- Location in Hernando County and the state of Florida
- Coordinates: 28°34′28″N 82°22′40″W﻿ / ﻿28.57444°N 82.37778°W
- Country: United States
- State: Florida
- County: Hernando

Area
- • Total: 6.54 sq mi (16.93 km^{2})
- • Land: 6.52 sq mi (16.89 km^{2})
- • Water: 0.015 sq mi (0.04 km^{2})
- Elevation: 157 ft (48 m)

Population (2020)
- • Total: 3,506
- • Density: 537.7/sq mi (207.59/km^{2})
- Time zone: UTC-5 (Eastern (EST))
- • Summer (DST): UTC-4 (EDT)
- ZIP code: 34601
- Area code: 352
- FIPS code: 12-49237
- GNIS feature ID: 2403344

= North Brooksville, Florida =

North Brooksville is a census-designated place (CDP) in Hernando County, Florida, United States. As of the 2020 census, North Brooksville had a population of 3,506. It is a suburb included in the Tampa-St. Petersburg-Clearwater, Florida Metropolitan Statistical Area.
==Geography==
North Brooksville is located in east-central Hernando County. It borders the northwest, north, and northeast sides of the city of Brooksville, the Hernando County seat.

U.S. Route 98 runs through the western part of North Brooksville, leading south into Brooksville and northwest 20 mi to Homosassa Springs. U.S. Route 41 crosses the central reach of North Brooksville, leading south into Brooksville and north 19 mi to Inverness.
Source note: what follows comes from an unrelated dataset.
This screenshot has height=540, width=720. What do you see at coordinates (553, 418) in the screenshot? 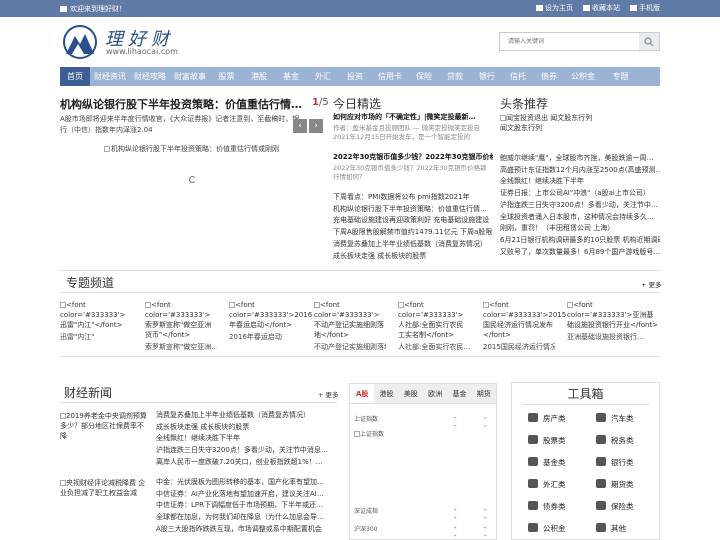
I see `tool-house: 房产类` at bounding box center [553, 418].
According to the United States Census Bureau, the CDP has a total area of 17.1 km2, of which 0.05 sqkm, or 0.29%, are water.

==Demographics==

Historical population
| Census | Pop. | Note | %± |
| 2020 | 3,506 |  | — |
U.S. Decennial Census

===2020 census===
As of the 2020 census, North Brooksville had a population of 3,506. The median age was 49.5 years. 19.1% of residents were under the age of 18 and 23.4% of residents were 65 years of age or older. For every 100 females there were 97.3 males, and for every 100 females age 18 and over there were 96.7 males age 18 and over.

66.3% of residents lived in urban areas, while 33.7% lived in rural areas.

There were 1,374 households in North Brooksville, of which 25.1% had children under the age of 18 living in them. Of all households, 42.6% were married-couple households, 18.0% were households with a male householder and no spouse or partner present, and 28.2% were households with a female householder and no spouse or partner present. About 26.1% of all households were made up of individuals and 14.2% had someone living alone who was 65 years of age or older.

There were 1,597 housing units, of which 14.0% were vacant. The homeowner vacancy rate was 3.7% and the rental vacancy rate was 11.1%.

Racial composition as of the 2020 census
| Race | Number | Percent |
|---|---|---|
| White | 2,873 | 81.9% |
| Black or African American | 233 | 6.6% |
| American Indian and Alaska Native | 24 | 0.7% |
| Asian | 20 | 0.6% |
| Native Hawaiian and Other Pacific Islander | 2 | 0.1% |
| Some other race | 65 | 1.9% |
| Two or more races | 289 | 8.2% |
| Hispanic or Latino (of any race) | 274 | 7.8% |

===2000 census===
As of the census of 2000, there were 1,461 people, 551 households, and 359 families residing in the CDP. The population density was 528.7 PD/sqmi. There were 636 housing units at an average density of 230.2 /sqmi. The racial makeup of the CDP was 90.76% White, 5.48% African American, 0.55% Native American, 0.75% Asian, 0.27% from other races, and 2.19% from two or more races. Hispanic or Latino of any race were 3.01% of the population.

There were 551 households, out of which 31.8% had children under the age of 18 living with them, 44.6% were married couples living together, 14.9% had a female householder with no husband present, and 34.7% were non-families. 28.1% of all households were made up of individuals, and 10.2% had someone living alone who was 65 years of age or older. The average household size was 2.50 and the average family size was 3.06.

In the CDP, the population was spread out, with 25.7% under the age of 18, 8.3% from 18 to 24, 25.8% from 25 to 44, 22.0% from 45 to 64, and 18.3% who were 65 years of age or older. The median age was 38 years. For every 100 females, there were 86.1 males. For every 100 females age 18 and over, there were 86.3 males.

The median income for a household in the CDP was $27,917, and the median income for a family was $37,455. Males had a median income of $24,728 versus $20,781 for females. The per capita income for the CDP was $13,531. About 7.1% of families and 13.7% of the population were below the poverty line, including 4.7% of those under age 18 and 36.0% of those age 65 or over.